Court nominee aided gay rights case: Roberts helped gay-rights group win in 1996
John Roberts, President Bush’s nominee to the Supreme Court, donated legal work on behalf of gay-rights groups that helped them win a landmark 1996 case before that panel, according to the Los Angeles Times.
While he was a private attorney, Roberts helped prepare the attorneys arguing on the side of gay-rights groups in Romer v. Evans. That decision overturned a Colorado law that struck down all local gay-rights provisions. Justices in the 6-3 majority said the law violated gay Coloradoans’ constitutional right to equal protection.
Romer v. Evans was considered the most important legal victory for the gay-rights movement to that point. It provided some of the legal basis for the Supreme Court’s 2003 Lawrence v. Texas decision, which invalidated laws banning gay sex.
According to the Times, Roberts contributed help on legal briefs and held moot-court sessions to ready the attorneys for oral arguments before the high court. At the time, Roberts was an attorney with a Washington firm and had successfully argued several cases before the justices. The firm expected its lawyers to perform pro bono work for various causes.
The lawyer who then headed that department said Roberts did not hesitate when asked to help. “He said, ‘Let’s do it.’ And it’s illustrative of his open-mindedness, his fair-mindedness,” Walter Smith told the newspaper. “He did a brilliant job.”

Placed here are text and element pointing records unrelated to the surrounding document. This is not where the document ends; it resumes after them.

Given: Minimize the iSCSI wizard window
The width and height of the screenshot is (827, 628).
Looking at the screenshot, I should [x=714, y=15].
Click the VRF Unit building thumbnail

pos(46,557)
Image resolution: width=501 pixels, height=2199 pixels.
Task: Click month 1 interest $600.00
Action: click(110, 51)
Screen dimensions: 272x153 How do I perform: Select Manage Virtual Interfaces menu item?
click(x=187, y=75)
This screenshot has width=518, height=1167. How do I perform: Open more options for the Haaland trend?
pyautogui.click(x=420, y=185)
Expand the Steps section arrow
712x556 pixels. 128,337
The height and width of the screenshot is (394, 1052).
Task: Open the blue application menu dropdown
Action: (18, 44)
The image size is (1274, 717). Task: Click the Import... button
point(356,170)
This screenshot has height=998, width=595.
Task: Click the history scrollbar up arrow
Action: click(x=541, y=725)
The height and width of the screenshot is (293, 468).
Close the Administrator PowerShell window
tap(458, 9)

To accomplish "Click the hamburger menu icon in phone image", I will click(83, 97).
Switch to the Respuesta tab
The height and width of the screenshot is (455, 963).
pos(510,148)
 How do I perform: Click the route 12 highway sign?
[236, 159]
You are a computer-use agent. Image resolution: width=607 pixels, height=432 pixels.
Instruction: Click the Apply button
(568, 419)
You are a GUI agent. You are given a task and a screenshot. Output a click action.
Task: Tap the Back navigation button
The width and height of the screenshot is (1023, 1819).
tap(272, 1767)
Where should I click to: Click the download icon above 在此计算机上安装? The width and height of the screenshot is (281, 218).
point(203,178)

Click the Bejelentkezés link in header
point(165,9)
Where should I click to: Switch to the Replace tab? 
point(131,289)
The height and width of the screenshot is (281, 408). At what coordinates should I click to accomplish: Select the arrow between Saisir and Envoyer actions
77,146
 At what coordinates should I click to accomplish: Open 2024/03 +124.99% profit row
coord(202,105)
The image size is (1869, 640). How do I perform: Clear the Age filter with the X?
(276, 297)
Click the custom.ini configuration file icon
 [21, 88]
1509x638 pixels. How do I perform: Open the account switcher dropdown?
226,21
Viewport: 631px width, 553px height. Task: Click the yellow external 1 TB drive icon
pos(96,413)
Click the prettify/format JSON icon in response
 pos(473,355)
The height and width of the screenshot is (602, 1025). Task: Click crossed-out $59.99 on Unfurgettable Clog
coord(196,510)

Roberts was recommended to the lead attorney for the case, Jean Dubofsky, who was a former Colorado Supreme Court justice. She was told that he had “a better idea on how to make an effective argument to a court that is pretty conservative and hasn’t been very receptive to gay rights.”
Ironically, the three justices who dissented in Romer v. Evans are the ones to whom social conservatives have favorably compared Roberts. That dissent, authored by Justice Antonin Scalia, who was joined by Chief Justice William Rehnquist and Associate Justice Clarence Thomas, excoriated the very legal reasoning that Roberts reportedly recommended.
“Coloradans are entitled to be hostile toward homosexual conduct.” Scalia wrote, adding that the majority opinion had “no foundation in American constitutional law, and barely pretends to.”